We deal with these type of issues differently so do I, my emotions are running back and forth since my mind has not yet fully grasped that my earthly dad is gone.... tears come and go.. memories are passing by...
Of course there are memories without fluff.. but in general most of my memories of him are filled with LOVE, that he expressed in the best way he could with his actions mostly and not through his words.
I realized I made similar agreement with the father of my "step daughters" when they had a rough time with him and he was absent for a period of time. I was there instead and this was a blessing for all of us.
By moving to Sweden I could go to school and hone my soccer skills without any major issues about the color of my skin and no secret police monitoring our every step, altough I also got my share bit of flak concerning the color of my skin.. I never had any main concerns about it couse I could always easily brush it off..
He took me in as his own kid and I was later blessed with two siblings which I don't know what I would have done without today. Dad transitioned so quickly due to his rough living, he always worked very hard and was the most honest human I've ever known but he had his issues from his childhood.
He used a self treatment that is very common during mainly weekends that caused his liver to function only partly with other illnessess following suite at a age of 65 when he should have been a fit retiree. We all make different choices and he made those he could cope with altough he knew deeply inside that this would not work in the long run.
Of course this effected our childhood and also the marriage eventually but still there was only LOVE in this human being.

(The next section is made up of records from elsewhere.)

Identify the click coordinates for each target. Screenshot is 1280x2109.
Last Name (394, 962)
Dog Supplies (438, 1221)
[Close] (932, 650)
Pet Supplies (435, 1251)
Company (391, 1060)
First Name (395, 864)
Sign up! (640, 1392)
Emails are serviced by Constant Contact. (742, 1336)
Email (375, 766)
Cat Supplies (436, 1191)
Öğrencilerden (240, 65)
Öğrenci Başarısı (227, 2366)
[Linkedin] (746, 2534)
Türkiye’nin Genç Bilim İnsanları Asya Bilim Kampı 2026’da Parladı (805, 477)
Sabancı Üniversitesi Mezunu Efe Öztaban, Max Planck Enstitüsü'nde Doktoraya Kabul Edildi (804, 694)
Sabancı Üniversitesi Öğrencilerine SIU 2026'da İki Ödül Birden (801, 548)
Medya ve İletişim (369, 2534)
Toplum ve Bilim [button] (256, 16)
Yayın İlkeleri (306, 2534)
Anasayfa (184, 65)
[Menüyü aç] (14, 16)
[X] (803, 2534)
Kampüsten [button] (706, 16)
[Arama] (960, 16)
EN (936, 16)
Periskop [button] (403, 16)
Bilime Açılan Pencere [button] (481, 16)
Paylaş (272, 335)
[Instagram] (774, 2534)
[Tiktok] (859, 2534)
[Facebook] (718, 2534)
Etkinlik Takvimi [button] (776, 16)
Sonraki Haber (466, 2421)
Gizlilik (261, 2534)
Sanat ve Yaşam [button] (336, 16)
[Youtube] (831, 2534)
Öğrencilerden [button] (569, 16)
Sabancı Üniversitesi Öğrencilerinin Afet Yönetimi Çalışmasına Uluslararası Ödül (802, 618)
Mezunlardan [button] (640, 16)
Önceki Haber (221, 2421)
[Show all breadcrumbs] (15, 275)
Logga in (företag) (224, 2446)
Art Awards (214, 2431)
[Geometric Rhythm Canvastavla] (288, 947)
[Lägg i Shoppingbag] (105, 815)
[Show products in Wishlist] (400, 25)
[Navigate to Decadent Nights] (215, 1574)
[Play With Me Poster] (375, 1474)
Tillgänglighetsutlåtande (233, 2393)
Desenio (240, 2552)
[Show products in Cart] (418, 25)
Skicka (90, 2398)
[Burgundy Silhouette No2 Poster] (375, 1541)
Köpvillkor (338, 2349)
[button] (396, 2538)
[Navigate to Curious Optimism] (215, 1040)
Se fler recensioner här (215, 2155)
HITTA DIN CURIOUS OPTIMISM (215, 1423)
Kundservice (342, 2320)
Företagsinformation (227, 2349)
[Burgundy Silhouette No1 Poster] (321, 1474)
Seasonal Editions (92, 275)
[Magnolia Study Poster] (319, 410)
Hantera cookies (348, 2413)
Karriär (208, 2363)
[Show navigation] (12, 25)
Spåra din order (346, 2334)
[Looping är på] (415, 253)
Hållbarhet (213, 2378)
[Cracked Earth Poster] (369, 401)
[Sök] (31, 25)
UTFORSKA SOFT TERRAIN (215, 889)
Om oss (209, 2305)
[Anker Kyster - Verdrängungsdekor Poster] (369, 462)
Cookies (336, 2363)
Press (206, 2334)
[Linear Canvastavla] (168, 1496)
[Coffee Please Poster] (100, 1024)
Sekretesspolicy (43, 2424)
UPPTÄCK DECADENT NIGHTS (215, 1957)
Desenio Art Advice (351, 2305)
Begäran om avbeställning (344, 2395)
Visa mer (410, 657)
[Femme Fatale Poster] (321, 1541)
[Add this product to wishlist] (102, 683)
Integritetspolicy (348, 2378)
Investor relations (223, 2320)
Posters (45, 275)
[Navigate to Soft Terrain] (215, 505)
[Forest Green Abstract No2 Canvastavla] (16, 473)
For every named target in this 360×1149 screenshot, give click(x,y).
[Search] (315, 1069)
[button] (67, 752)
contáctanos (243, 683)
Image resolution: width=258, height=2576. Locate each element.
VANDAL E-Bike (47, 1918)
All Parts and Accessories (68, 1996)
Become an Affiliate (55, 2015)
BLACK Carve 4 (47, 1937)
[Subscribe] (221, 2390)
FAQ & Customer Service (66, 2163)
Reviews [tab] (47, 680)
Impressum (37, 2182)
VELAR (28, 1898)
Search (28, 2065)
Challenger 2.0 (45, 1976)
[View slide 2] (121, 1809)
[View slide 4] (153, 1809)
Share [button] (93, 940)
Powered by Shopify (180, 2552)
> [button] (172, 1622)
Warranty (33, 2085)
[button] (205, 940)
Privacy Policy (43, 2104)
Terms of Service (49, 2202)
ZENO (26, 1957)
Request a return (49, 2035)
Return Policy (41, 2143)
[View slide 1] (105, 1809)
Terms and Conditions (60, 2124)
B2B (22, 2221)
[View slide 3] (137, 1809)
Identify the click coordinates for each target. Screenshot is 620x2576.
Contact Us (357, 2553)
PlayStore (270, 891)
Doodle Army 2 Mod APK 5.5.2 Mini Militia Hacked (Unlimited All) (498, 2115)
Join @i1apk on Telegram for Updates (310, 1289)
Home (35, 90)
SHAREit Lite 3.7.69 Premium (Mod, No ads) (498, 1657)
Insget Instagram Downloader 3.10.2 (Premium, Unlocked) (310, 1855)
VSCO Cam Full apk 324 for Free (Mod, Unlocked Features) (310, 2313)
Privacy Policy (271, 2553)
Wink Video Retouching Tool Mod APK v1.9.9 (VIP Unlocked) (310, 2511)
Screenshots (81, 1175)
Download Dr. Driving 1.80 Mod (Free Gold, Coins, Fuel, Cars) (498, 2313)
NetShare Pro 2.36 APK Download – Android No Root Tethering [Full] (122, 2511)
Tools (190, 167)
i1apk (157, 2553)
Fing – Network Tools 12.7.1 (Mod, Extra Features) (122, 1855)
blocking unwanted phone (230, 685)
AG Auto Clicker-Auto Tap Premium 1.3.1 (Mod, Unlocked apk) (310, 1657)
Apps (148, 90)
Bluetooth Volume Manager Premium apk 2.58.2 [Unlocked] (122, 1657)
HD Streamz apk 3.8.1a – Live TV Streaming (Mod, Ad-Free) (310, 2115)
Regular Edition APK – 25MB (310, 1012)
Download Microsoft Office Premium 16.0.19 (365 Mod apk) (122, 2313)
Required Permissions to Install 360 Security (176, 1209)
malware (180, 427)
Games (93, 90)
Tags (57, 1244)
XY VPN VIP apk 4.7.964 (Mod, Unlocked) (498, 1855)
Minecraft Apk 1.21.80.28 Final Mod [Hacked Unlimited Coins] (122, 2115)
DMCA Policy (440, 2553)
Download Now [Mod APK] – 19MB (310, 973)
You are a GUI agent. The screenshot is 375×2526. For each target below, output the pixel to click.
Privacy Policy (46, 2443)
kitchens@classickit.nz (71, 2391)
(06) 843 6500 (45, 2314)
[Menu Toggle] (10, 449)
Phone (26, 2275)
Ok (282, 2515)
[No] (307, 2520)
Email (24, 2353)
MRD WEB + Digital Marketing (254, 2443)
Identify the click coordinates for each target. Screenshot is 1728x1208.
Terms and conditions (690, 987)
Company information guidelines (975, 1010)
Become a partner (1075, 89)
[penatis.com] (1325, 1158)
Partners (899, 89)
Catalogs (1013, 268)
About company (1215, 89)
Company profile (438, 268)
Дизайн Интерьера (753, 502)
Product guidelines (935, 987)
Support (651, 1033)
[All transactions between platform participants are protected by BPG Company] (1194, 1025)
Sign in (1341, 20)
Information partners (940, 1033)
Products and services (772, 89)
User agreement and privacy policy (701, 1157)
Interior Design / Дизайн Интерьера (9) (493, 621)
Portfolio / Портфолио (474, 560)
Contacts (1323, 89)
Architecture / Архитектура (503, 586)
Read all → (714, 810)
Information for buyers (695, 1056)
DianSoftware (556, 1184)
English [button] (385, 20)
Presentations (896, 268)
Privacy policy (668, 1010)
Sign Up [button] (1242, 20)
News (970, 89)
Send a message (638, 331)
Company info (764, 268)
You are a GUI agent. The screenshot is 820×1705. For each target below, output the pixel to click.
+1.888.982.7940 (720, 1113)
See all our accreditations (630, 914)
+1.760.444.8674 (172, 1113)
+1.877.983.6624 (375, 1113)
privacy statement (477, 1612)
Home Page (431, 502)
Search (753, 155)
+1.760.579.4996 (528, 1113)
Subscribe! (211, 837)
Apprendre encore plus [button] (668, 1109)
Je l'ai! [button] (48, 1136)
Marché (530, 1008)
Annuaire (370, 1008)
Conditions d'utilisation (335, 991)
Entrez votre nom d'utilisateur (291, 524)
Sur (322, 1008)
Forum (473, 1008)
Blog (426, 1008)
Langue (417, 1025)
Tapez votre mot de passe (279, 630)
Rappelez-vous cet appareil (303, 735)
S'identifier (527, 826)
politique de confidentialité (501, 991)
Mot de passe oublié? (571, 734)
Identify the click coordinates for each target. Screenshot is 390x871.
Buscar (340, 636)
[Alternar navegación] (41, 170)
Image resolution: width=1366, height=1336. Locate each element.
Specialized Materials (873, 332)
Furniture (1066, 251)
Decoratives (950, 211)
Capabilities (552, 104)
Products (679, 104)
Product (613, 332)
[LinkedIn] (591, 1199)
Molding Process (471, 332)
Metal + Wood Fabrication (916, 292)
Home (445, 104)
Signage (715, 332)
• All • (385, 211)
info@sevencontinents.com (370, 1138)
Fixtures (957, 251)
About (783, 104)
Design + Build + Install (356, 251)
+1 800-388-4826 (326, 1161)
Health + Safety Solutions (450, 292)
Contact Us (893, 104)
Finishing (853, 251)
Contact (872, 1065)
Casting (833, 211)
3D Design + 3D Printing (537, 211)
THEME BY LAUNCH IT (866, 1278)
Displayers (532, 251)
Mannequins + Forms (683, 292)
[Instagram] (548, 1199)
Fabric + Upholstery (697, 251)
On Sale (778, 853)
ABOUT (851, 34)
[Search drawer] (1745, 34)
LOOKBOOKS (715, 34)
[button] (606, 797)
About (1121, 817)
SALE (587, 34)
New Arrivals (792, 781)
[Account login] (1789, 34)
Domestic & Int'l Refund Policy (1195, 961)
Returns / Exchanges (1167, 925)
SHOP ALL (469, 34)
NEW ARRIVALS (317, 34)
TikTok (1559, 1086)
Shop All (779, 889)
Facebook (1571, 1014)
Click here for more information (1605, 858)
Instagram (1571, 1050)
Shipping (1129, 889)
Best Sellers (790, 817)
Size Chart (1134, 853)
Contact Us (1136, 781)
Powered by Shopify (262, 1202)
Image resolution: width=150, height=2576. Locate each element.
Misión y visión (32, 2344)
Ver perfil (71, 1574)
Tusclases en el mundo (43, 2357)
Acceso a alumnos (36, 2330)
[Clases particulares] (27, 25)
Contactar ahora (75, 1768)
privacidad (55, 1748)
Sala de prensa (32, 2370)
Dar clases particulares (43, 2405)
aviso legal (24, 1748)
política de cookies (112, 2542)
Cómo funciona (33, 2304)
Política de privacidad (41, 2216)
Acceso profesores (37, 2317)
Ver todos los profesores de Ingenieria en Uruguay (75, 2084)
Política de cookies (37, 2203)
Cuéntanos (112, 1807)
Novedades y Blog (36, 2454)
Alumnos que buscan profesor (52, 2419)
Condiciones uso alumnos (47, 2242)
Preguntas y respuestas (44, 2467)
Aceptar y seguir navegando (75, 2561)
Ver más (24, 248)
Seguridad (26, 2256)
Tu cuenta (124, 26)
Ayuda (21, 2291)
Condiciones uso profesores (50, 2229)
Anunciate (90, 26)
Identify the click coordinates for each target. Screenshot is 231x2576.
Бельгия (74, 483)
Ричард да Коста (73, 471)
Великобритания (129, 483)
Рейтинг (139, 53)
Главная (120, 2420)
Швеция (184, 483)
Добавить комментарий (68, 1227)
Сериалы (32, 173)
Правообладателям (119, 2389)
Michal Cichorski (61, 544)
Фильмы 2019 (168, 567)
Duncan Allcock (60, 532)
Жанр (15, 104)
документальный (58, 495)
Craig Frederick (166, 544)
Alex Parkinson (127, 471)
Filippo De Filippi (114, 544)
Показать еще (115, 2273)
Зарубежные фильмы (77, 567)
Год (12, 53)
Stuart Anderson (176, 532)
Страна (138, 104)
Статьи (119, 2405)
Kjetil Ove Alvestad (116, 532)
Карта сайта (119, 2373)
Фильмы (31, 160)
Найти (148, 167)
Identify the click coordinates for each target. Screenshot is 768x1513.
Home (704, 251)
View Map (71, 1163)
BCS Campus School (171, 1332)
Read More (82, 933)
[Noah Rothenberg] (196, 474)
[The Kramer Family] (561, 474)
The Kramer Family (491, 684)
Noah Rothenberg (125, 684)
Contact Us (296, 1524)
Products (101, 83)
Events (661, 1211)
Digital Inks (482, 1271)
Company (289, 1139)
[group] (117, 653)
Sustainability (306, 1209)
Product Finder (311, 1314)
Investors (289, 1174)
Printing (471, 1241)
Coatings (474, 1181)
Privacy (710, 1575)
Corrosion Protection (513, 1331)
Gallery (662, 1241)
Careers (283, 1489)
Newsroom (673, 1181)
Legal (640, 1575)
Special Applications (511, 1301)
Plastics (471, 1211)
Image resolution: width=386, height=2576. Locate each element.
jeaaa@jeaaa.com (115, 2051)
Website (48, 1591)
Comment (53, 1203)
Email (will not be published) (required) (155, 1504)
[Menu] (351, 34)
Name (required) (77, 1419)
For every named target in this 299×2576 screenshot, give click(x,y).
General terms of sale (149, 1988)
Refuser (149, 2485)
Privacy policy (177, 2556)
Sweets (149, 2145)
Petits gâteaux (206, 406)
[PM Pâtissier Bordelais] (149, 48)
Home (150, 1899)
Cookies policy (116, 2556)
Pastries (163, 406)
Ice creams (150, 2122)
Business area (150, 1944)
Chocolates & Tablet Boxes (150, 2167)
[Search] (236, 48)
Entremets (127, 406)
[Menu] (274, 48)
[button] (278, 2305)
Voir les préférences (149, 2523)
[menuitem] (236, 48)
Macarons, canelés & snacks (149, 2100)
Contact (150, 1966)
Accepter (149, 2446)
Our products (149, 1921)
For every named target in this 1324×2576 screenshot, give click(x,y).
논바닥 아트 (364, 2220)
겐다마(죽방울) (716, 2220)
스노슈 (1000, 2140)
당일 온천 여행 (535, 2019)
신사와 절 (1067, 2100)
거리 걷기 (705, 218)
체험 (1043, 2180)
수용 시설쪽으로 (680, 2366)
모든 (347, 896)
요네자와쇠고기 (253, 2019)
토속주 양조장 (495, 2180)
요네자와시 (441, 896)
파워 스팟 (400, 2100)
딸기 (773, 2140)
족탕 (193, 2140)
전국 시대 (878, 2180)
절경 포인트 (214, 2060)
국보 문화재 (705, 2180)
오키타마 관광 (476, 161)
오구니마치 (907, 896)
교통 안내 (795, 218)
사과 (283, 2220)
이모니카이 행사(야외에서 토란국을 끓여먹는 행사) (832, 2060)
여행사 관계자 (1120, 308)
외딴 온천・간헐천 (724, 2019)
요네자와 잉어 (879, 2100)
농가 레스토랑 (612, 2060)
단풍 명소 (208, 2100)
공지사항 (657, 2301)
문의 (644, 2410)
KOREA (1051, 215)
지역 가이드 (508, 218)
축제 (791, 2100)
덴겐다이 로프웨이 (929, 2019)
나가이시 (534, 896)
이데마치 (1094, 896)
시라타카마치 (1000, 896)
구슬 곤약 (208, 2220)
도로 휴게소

He helped us kids in so many ways than he did not through the years..
He was already gone when we arrived at the hospital but I had to see him.. and I was shocked cause I did not expect that scene where he was totally unrecognizable and totally absent spiritually. My mind struggled with seeing the shell in form of the body while knowing he was somewhere else completely.
My understanding of "death" makes it a bit smoother though I think since I know he is not gone but somewhere else where I can't see him atm. This does not take away the pain of the loss but still.
It feels like we are moving into another time completely with many levels and layers that will affect us siblings very personally. I also think dad has a huge part in this.. and eventually got the last saying. He had some rough cards dealt when coming here but he can now rest and be confident that he never will be forgotten by us.
His initials are P.E.A.K and I know exactly what I'm going to do with them.. <3
R.I.P dad hopefully I will be able to see you soon but still in my current vehicle.
P.s. One of many great dad memories is the song Jungleland below that he played in the car while driving an old Volvo Amazon going as fast as he could on Autobahn down on our way to our relatives in Germany! D.s.